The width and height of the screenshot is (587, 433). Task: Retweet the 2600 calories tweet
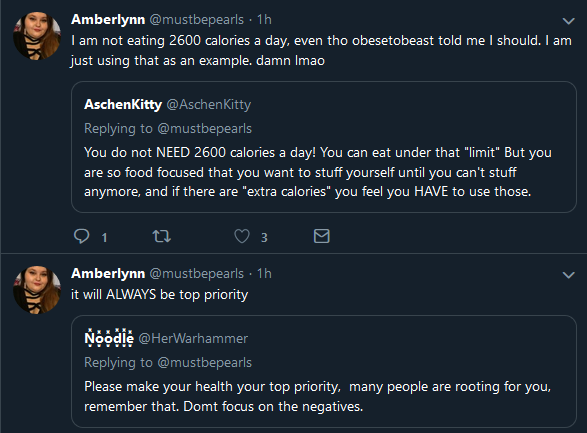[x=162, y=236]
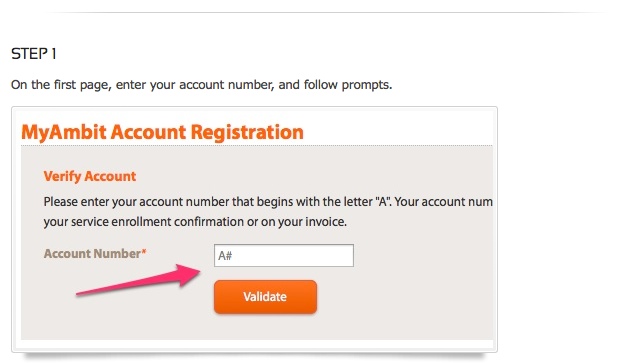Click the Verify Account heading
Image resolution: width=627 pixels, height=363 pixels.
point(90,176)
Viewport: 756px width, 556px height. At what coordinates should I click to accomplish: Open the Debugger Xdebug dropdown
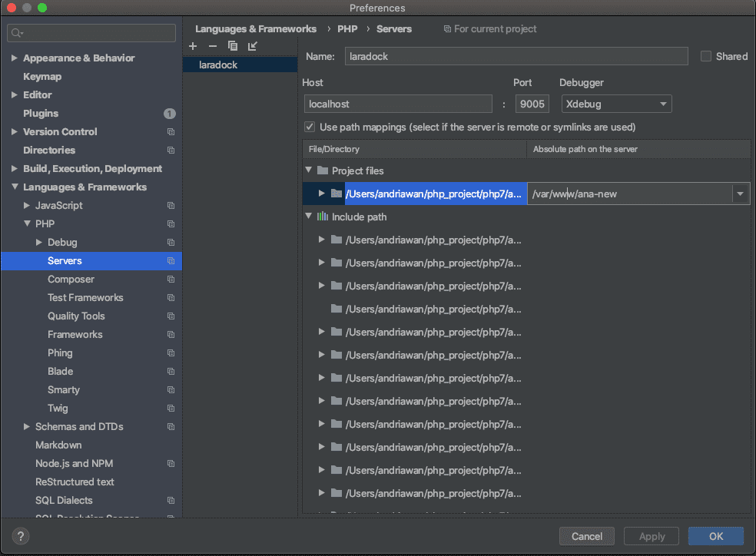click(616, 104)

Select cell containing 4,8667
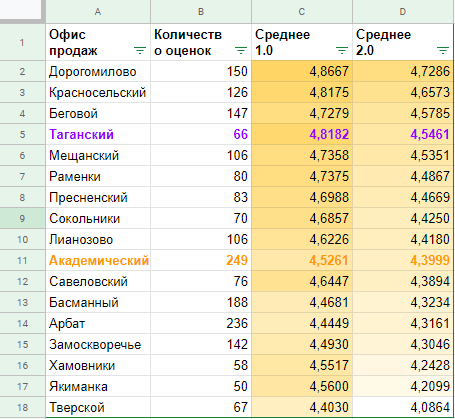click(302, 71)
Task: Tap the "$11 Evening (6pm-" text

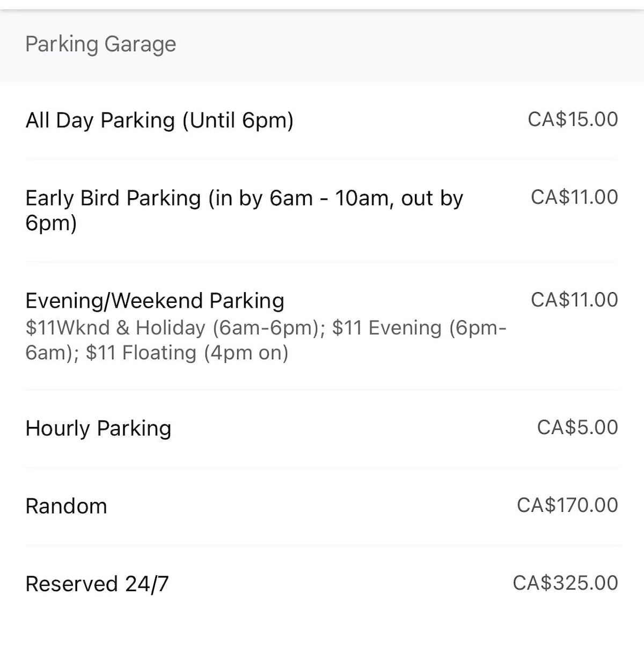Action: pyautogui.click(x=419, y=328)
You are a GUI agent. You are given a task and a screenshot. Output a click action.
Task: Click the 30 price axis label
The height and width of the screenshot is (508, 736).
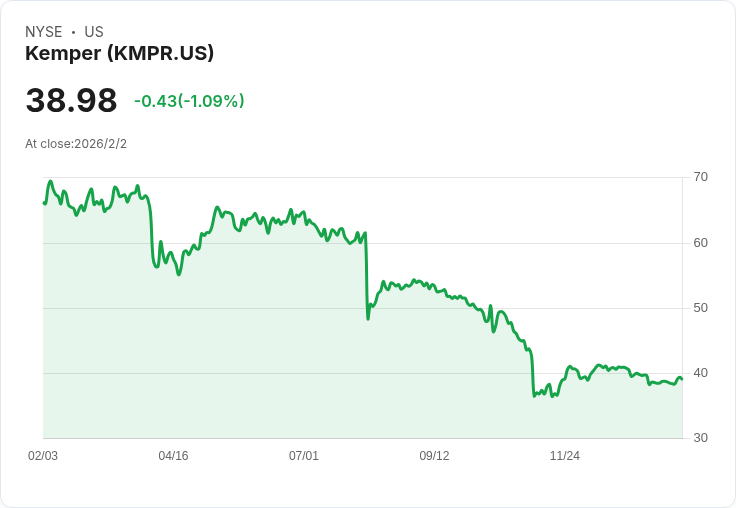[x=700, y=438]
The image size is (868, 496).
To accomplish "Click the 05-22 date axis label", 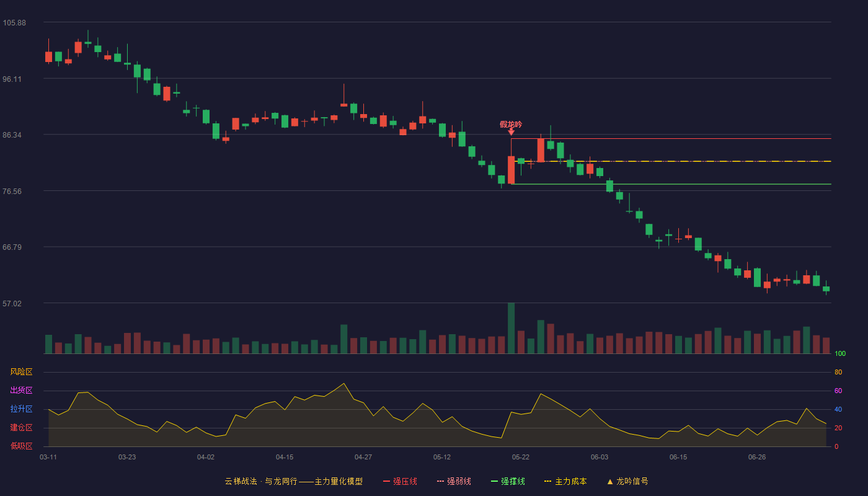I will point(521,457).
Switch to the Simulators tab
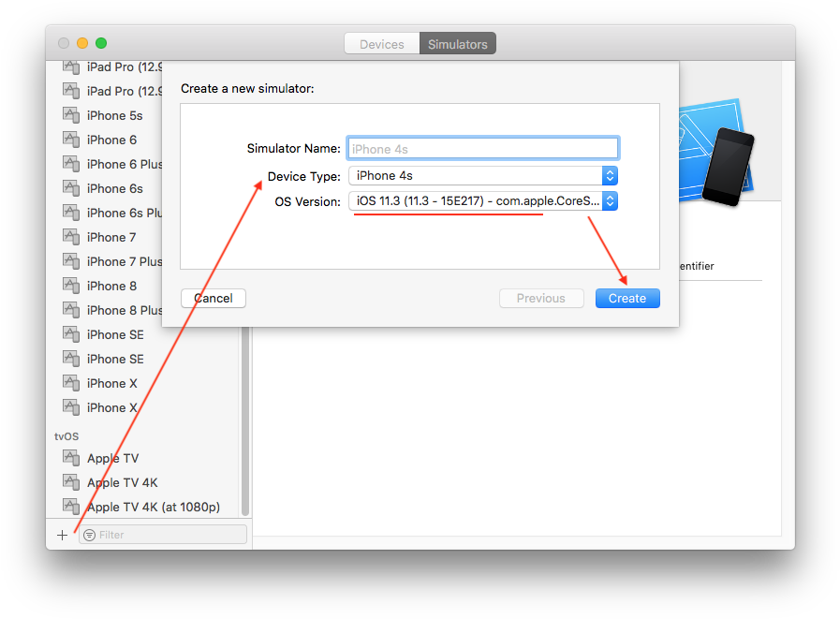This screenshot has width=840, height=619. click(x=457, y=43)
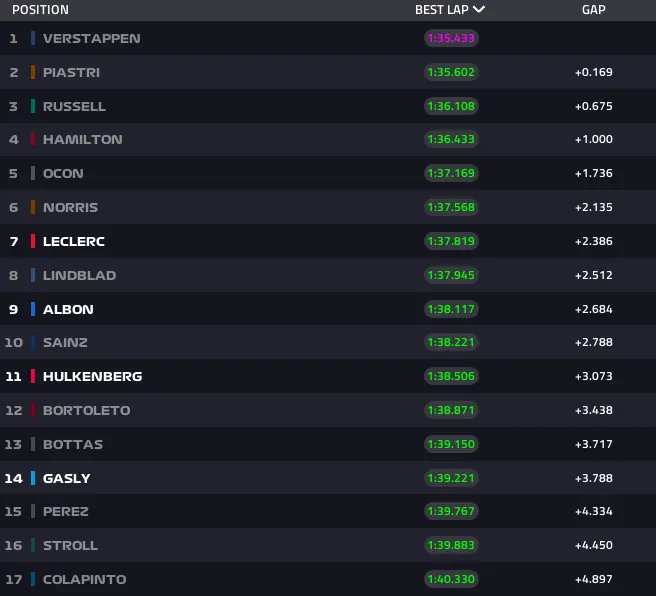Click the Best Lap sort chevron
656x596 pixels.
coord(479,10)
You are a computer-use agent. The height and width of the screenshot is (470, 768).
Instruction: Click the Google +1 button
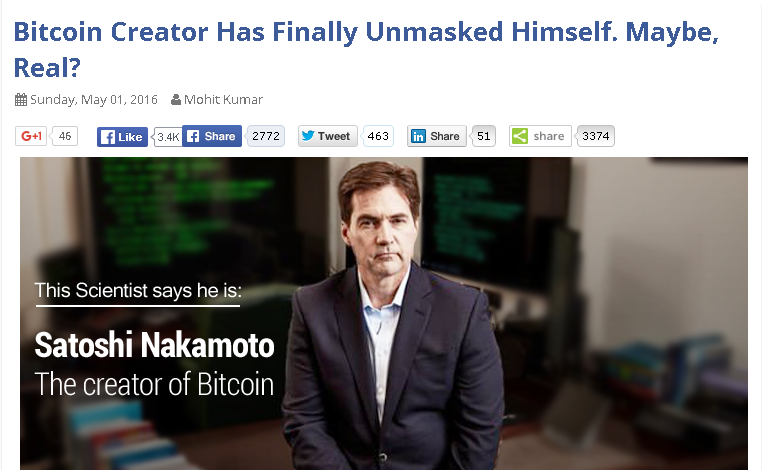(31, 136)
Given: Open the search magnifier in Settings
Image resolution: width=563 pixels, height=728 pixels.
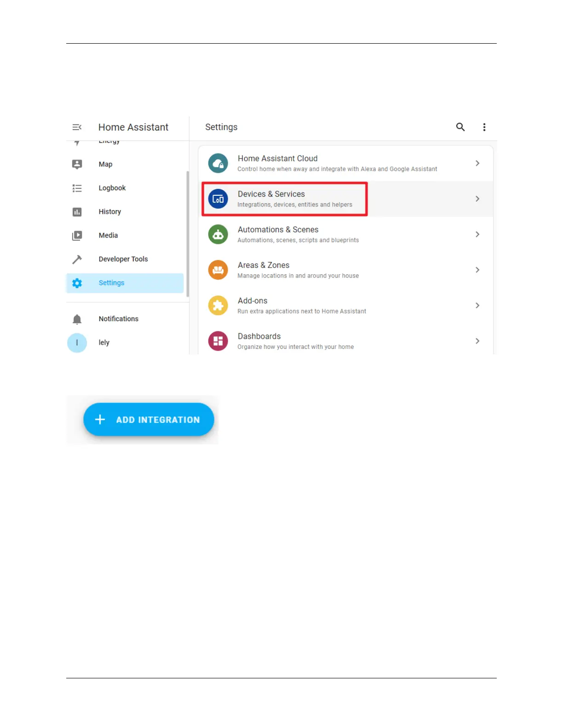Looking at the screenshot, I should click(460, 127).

--------------------------------

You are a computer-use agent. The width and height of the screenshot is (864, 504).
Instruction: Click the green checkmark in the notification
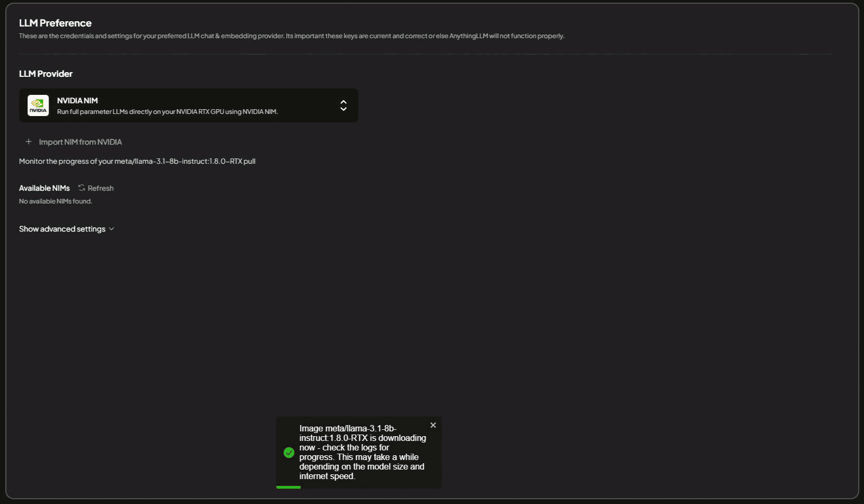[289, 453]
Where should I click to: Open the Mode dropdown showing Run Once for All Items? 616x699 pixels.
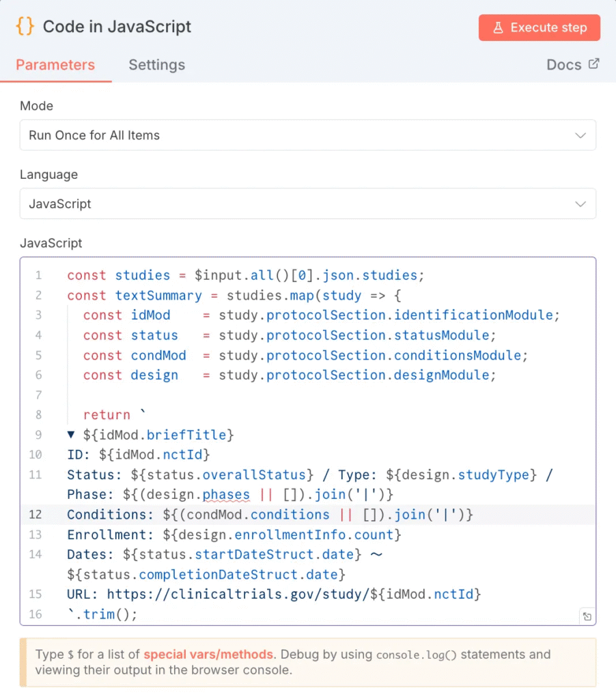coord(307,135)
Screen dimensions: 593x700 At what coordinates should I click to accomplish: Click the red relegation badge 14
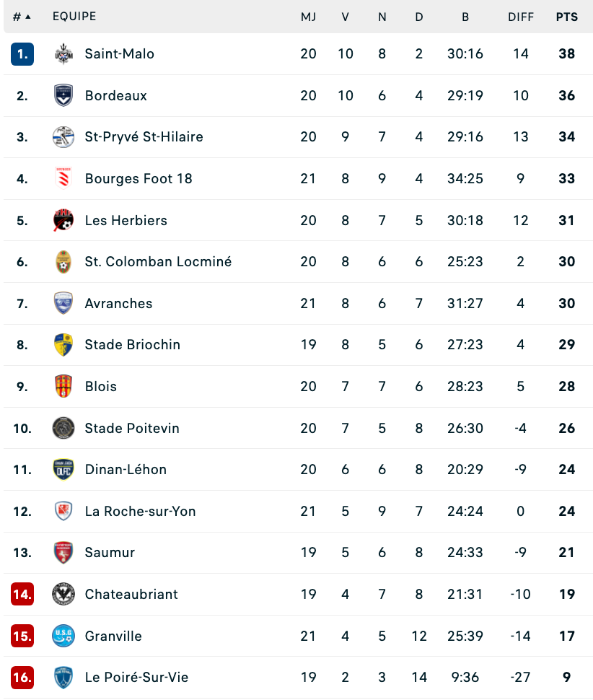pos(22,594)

--------------------------------

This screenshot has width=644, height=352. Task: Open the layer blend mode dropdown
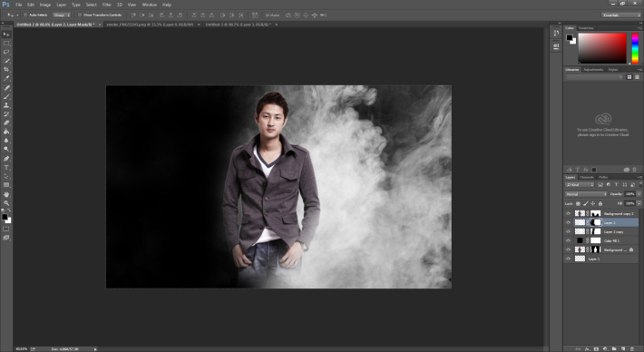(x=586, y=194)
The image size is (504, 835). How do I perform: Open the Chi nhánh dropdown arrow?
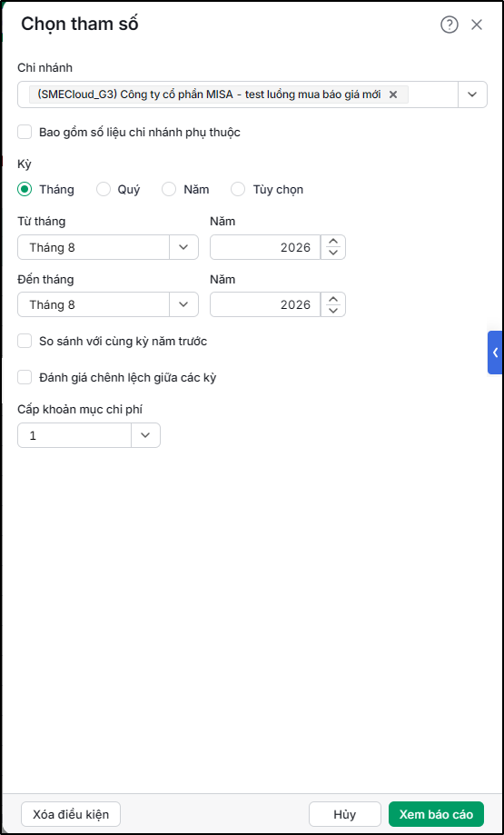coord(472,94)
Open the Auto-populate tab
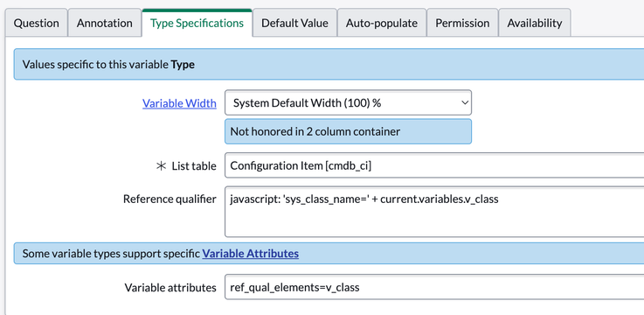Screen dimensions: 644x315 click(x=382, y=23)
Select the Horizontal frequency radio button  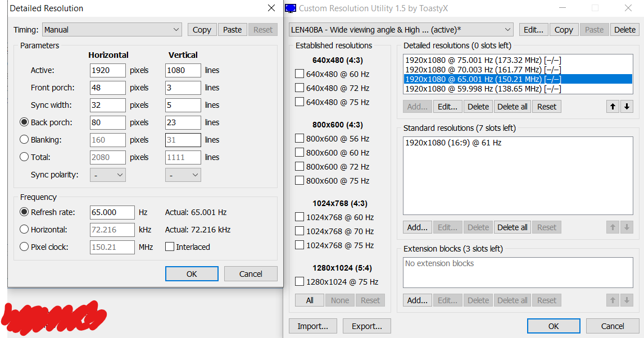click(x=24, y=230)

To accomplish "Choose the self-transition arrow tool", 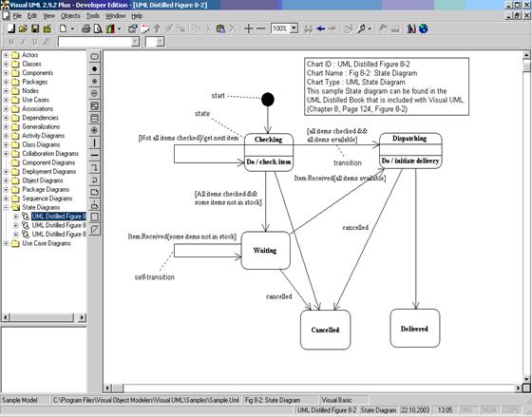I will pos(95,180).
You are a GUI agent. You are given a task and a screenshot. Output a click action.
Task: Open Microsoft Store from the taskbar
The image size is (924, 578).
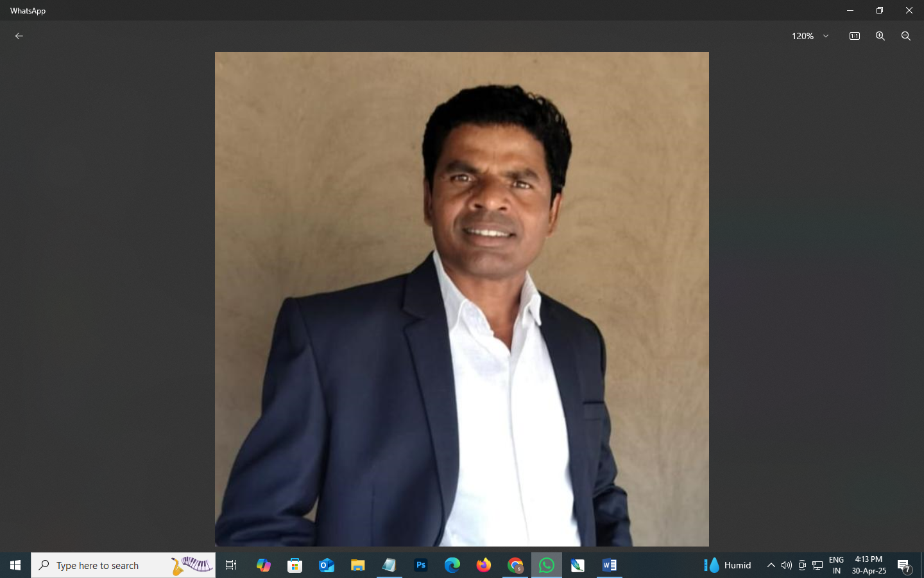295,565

--------------------------------

### Work to complete
Look over the records above and filter for each line with the word "agent".

### Task output
You are a GUI agent. You are given a task and a screenshot. Output a click action.
You are a computer-use agent. The height and width of the screenshot is (470, 768).
You are a computer-use agent. The width and height of the screenshot is (864, 504).
You are a GUI agent. You are given a task and a screenshot. Output a click action.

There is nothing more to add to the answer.